Experiment 3: Research Assistant (CrewAI + Tools)

A research assistant that searches the web, reads papers, synthesizes findings, and generates a briefing document. This is where tools make agents interesting — they can actually take actions, not just generate text.

Result: This was the one that surprised me. The agent found papers I wouldn’t have found myself, made connections between them that I hadn’t considered, and produced a research briefing that genuinely saved me time. The key difference: this task is naturally multi-step and benefits from iterative tool use.

What I Actually Learned

When Multi-Agent Works

Tasks where role separation maps to genuinely different skills (research vs. writing vs. editing)
Workflows that need iterative tool use over multiple steps
Situations where having a “critic” agent improves output quality

When It Doesn’t

Tasks that a single well-prompted agent can handle
When agents need heavy context-sharing (information gets lost in translation)
When latency matters — every agent adds a full LLM round-trip
When cost matters — 4 agents × 3 calls each = 12 API calls per task

Framework Comparison

CrewAI is easier to get started with. Define roles, define tasks, run the crew. If your workflow is sequential (A → B → C), CrewAI gets out of your way.

LangGraph gives you more control. Conditional edges, loops, state management. If your workflow needs branching (“if the security review finds critical issues, stop and alert; otherwise continue”), LangGraph handles it better.

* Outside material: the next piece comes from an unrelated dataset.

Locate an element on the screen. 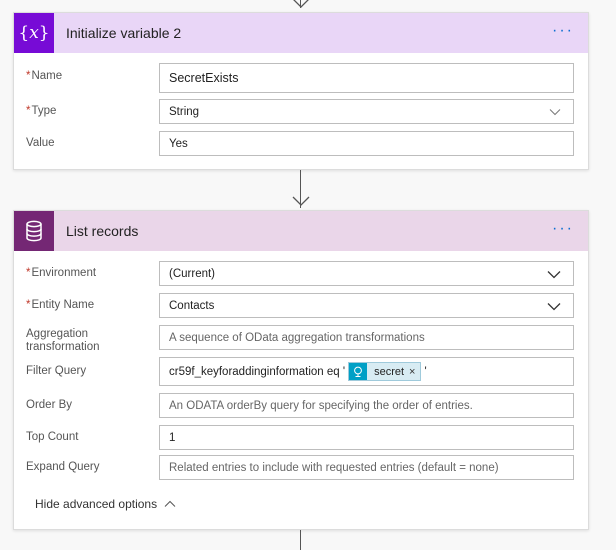 The image size is (616, 550). card-header: {x} Initialize variable 2 ··· is located at coordinates (301, 33).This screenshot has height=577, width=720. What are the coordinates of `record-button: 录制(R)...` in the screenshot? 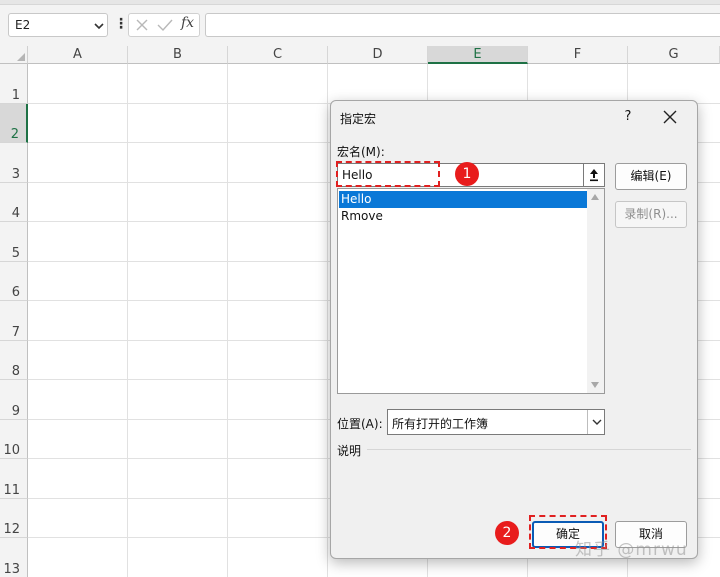 It's located at (651, 214). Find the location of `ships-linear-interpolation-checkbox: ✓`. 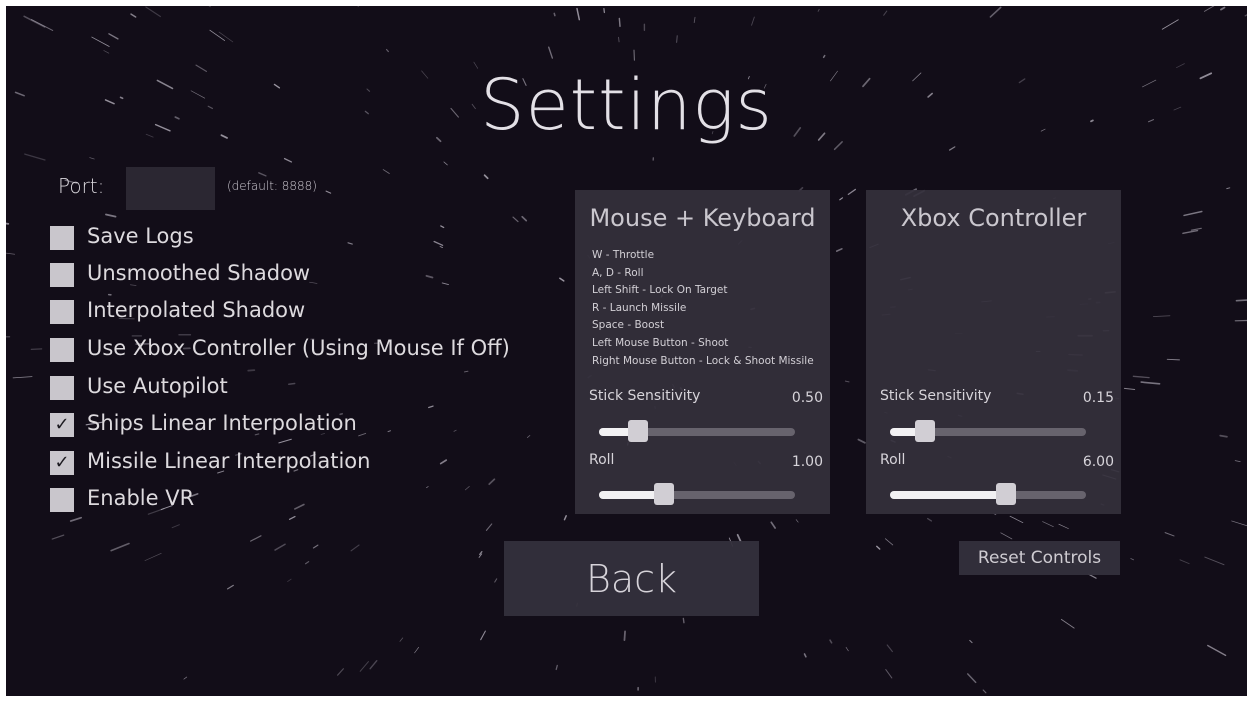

I use CrewAI for content workflows and LangGraph when I need more complex orchestration. They’re not competing — they solve different problems.

The Economics

A 4-agent pipeline costs roughly 4-8x more than a single-agent call for the same task. Sometimes that’s worth it. For a content pipeline that runs twice a week, the quality improvement justifies $0.35 per article. For a code review that runs 20 times a day, it doesn’t.

My Honest Take on the Agent Hype

AI agents are powerful and the technology is real. But the discourse makes it sound like everything should be multi-agent. It shouldn’t. Most tasks that people build agent systems for could be handled by a single LLM call with better prompting.

Start with one agent. If it’s not good enough, figure out why. Is it a reasoning problem? Add chain-of-thought. Is it a context problem? Add retrieval. Is it genuinely multiple different skills? Then maybe add agents.

The boring answer is almost always the right one: write a better prompt first, add agents later.